## SUPPLIED ENTRIES:
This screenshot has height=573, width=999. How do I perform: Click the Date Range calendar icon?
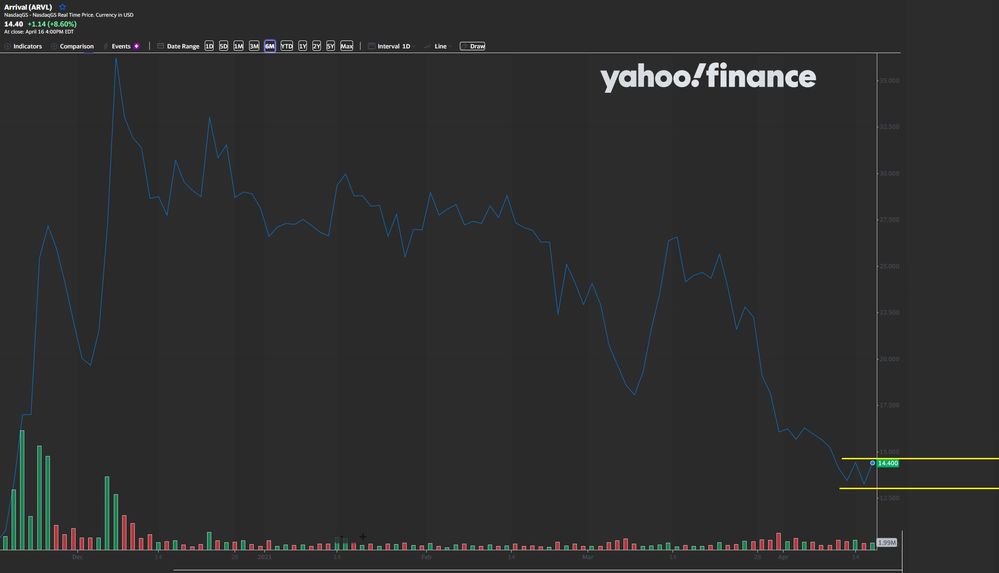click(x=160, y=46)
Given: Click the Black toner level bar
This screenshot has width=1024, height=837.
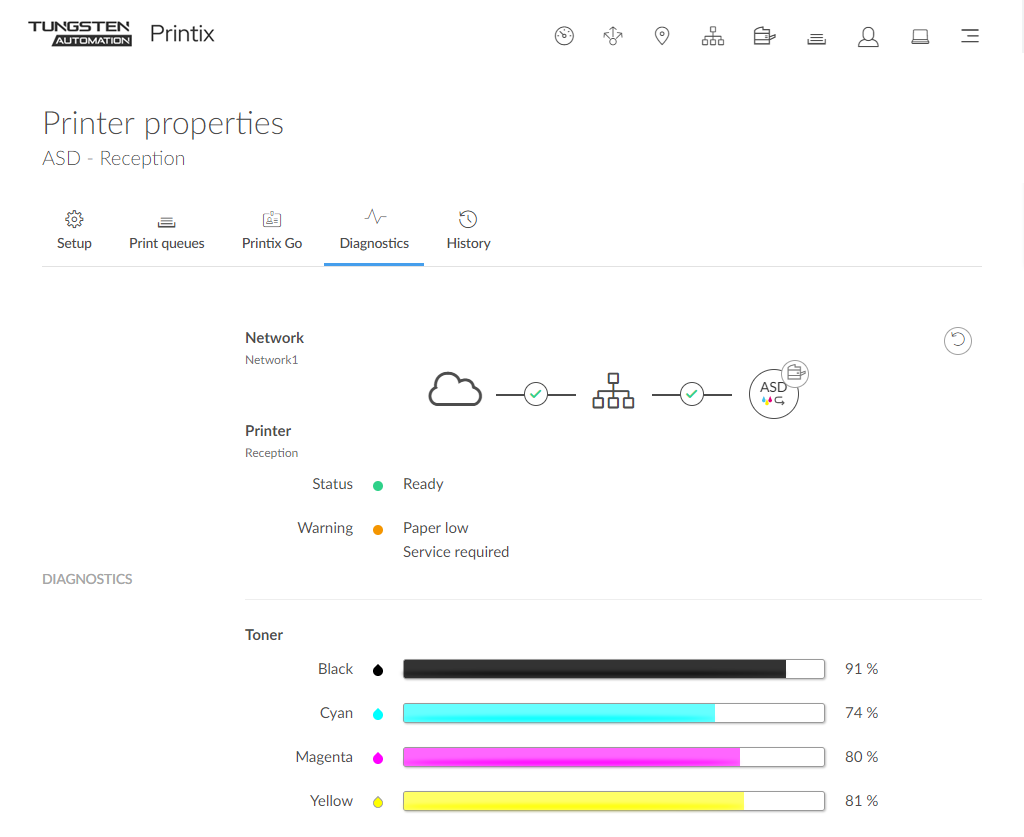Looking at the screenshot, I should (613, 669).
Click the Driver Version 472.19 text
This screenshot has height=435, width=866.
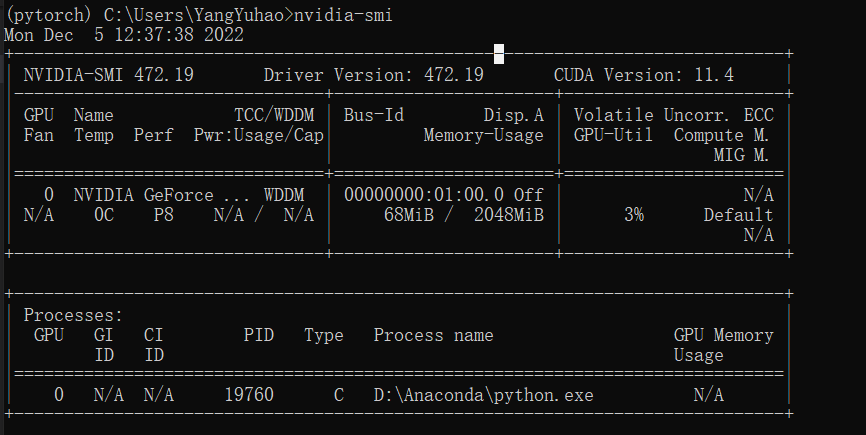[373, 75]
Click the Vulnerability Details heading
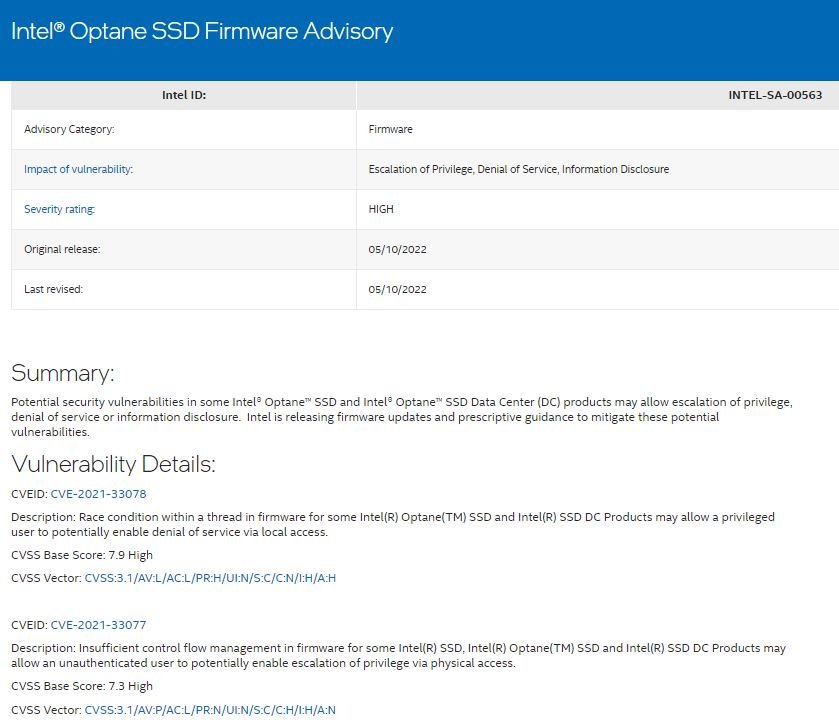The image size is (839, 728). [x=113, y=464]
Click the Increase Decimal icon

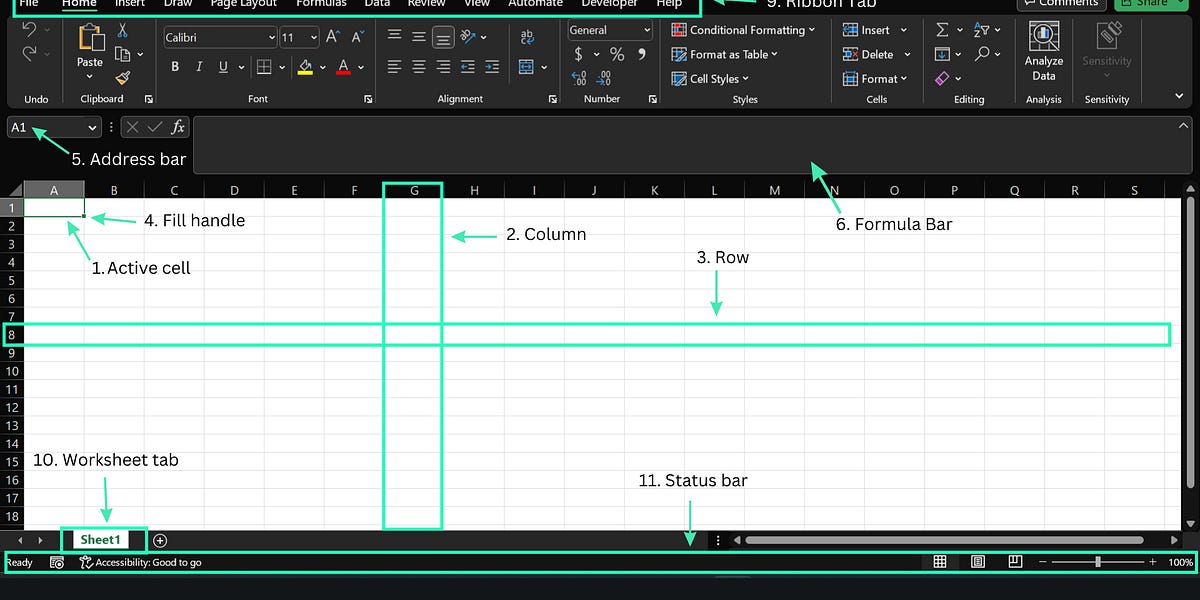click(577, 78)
--
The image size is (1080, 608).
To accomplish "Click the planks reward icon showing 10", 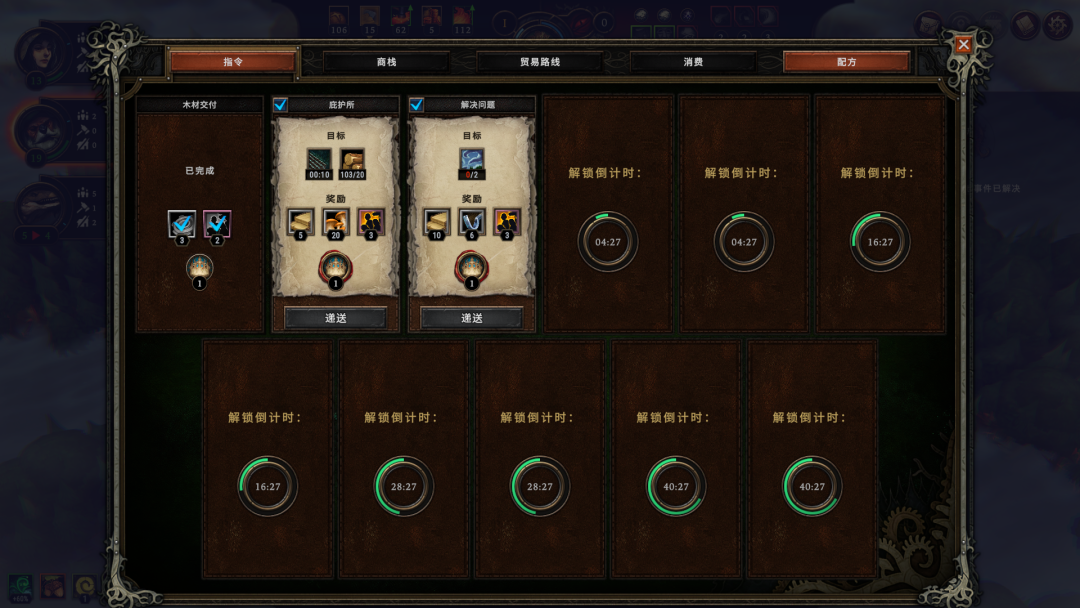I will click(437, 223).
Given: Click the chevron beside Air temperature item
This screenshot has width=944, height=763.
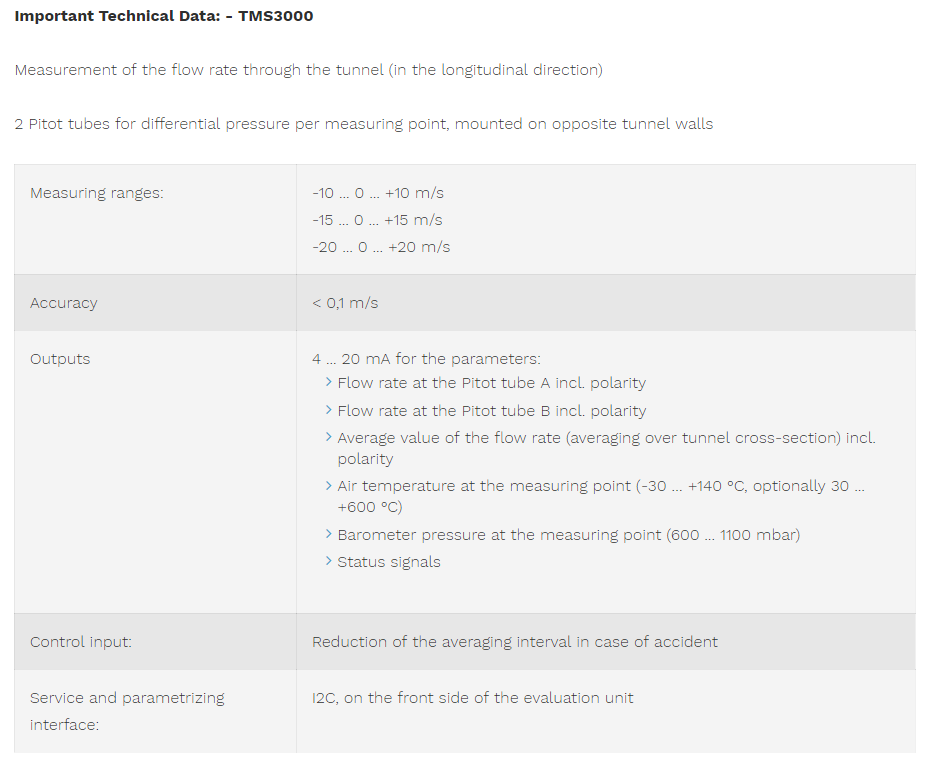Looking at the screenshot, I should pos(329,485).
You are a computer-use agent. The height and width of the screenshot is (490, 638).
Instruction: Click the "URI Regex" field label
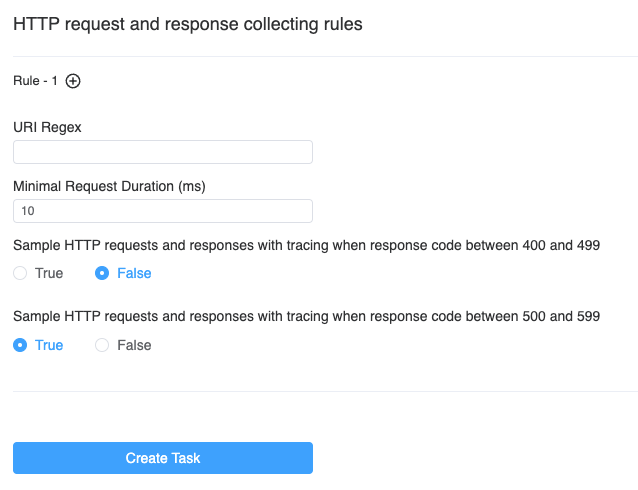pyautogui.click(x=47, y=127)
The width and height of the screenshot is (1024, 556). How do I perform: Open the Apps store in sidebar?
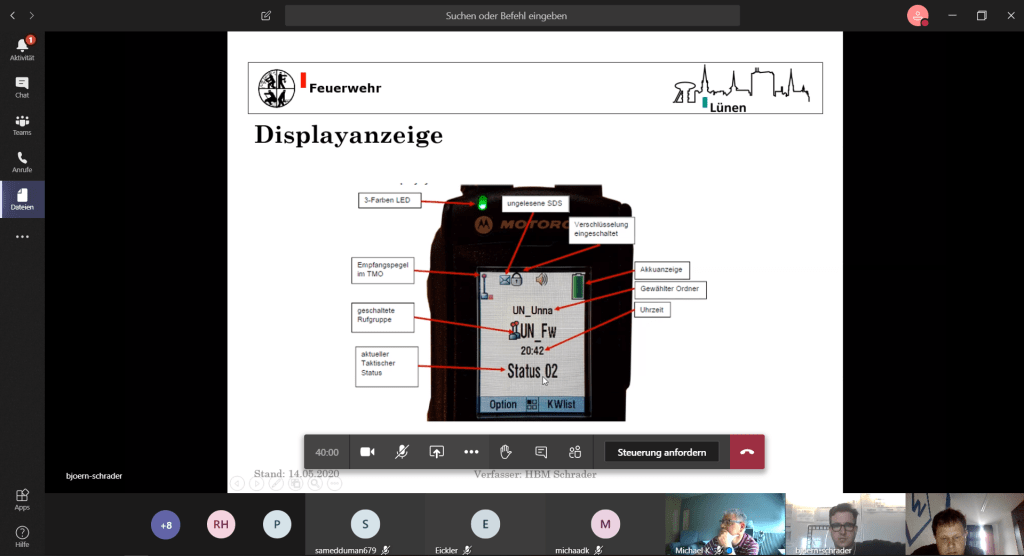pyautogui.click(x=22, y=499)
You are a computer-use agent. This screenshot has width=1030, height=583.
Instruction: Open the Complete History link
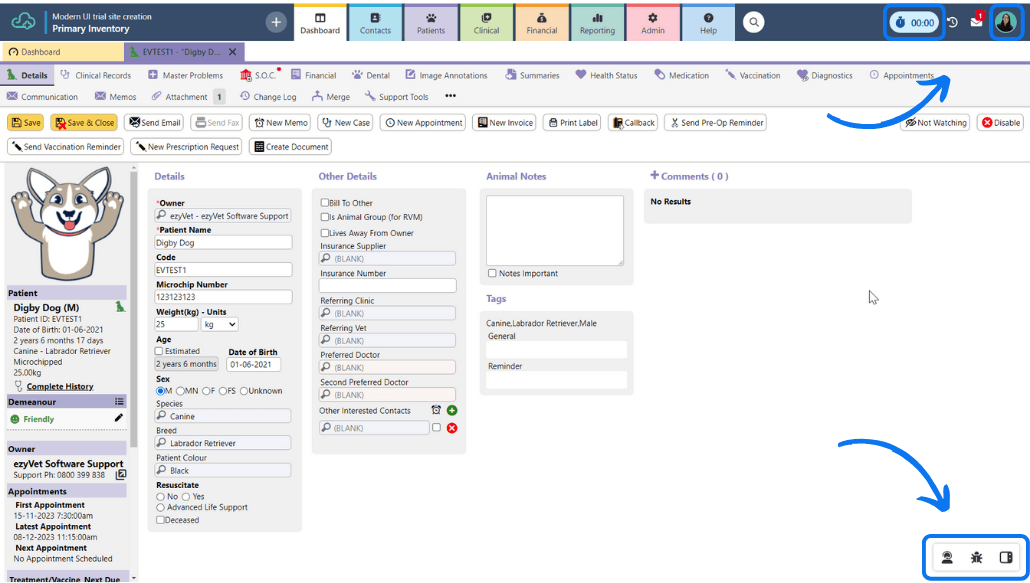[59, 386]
...
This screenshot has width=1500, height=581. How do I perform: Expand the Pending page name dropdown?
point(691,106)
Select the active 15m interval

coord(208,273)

## WHAT THE TASK ASKS:
Search the records above for the string "computer". Report each line that has it.

## ANSWER FOR THIS EXERCISE:
You are a computer-use agent. The height and width of the screenshot is (490, 638).
You are a computer-use agent. This screenshot has width=1030, height=583.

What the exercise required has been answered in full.